Open Journal of Polymer Chemistry
Vol.2 No.2(2012), Article ID:19548,5 pages DOI:10.4236/ojpchem.2012.22011

Characterization of the Burning Behaviour of Plastics by a New Method

Claus Vogel, Anett Mueller, Dieter Lehmann, Frank Taeger*

Leibniz Institute of Polymer Research Dresden, Dresden, Germany

Email: *

Received April 12, 2012; revised May 11, 2012; accepted May 20, 2012

Keywords: Plastics; Burning Behaviour; Fire Protection; Flammability


A method is described, that allows a quick and simple testing of the burning behaviour of plastics. It takes into account ignition time as well as afterflame time; properties that are characteristic for the burning behaviour of a particular plastic material. The procedure is easy to perform, it does neither require injection-moulded samples nor expensive equipment. The method provides a classification of the burning behaviour. It is especially suitable for a screening of plastic materials complementing established methods like UL-94, GWFI and LOI, and may find application in the development of flame retardants.

1. Introduction

The characterization of the behaviour of plastics while being on fire is of great importance for the practical use of plastic materials. A phenomenological nomenclature is often used, e.g. a material is called “flammable”, if it continues to burn after the energy source causing the ignition is removed. If however the flame goes out after the energy source has been removed, the material is classified as “not easily ignited”. Sometimes the term “selfextinguishing” is used for the latter case. Materials that resist ignition are called “non-flammable”. Such a phenomenological differentiation is applicable in many cases. A more elaborate treatment of the burning behaviour however requires more than these three terms. Most plastics are described as being flammable. This is a conesquence of an overall similar chemical composition. On the other hand the burning behaviour may depend on the particular fire conditions, e.g. the actual temperature the material is exposed to. A certain material may prove to be not easily ignited at lower temperatures, while it burns easily when exposed to higher temperatures. This may lead to misinterpretation and errors by implying a reduced risk.

> THE EXERCISE:
Answer these about the plastics flammability article above:
1. What established methods is the new method meant to complement?
2. What term is used for a material that continues to burn after the energy source causing ignition is removed?
3. On what date was the article accepted?

> DATASET RECORDS:
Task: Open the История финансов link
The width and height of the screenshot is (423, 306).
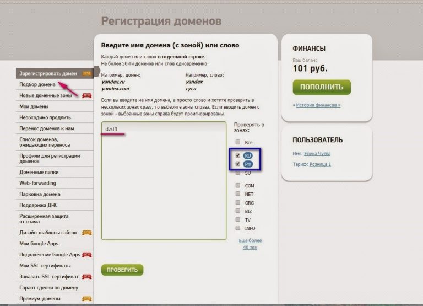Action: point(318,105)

==

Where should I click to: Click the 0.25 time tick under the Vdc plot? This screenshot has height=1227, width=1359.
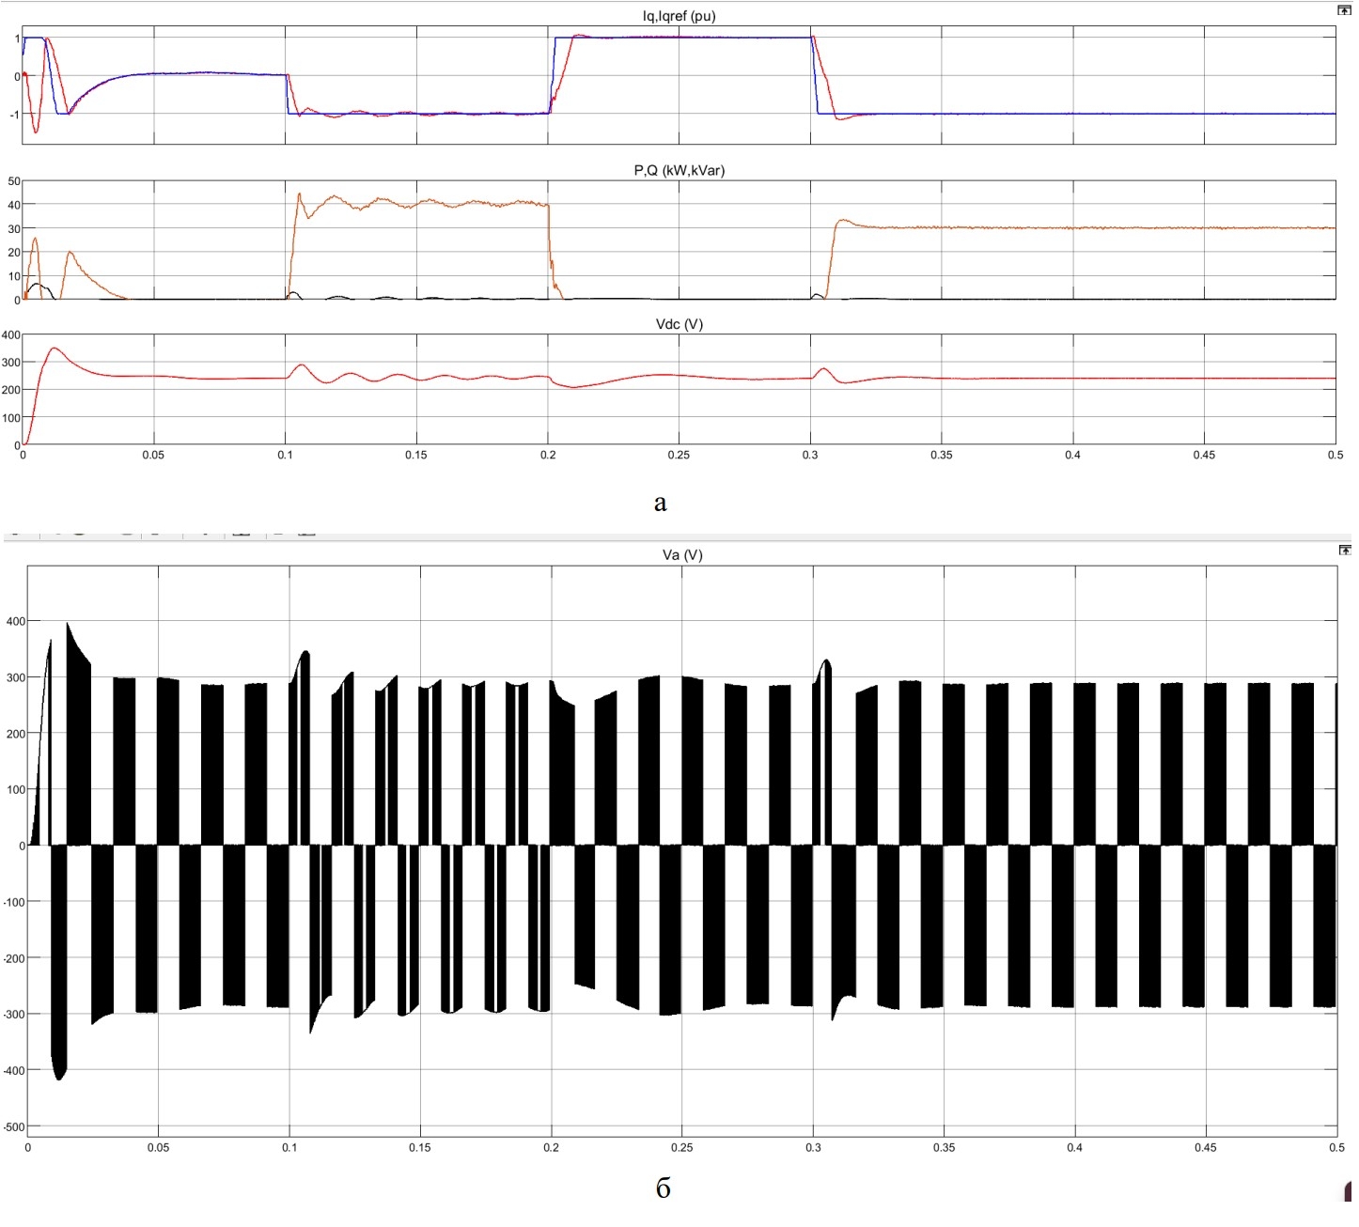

...

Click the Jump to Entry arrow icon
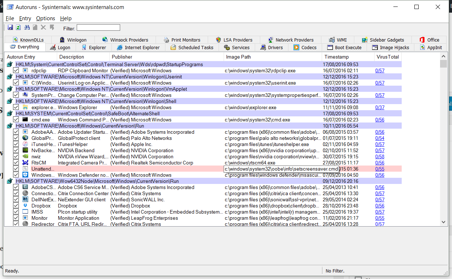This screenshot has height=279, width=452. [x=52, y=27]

> TASK SOLUTION:
1. UL-94, GWFI and LOI
2. Flammable
3. May 20, 2012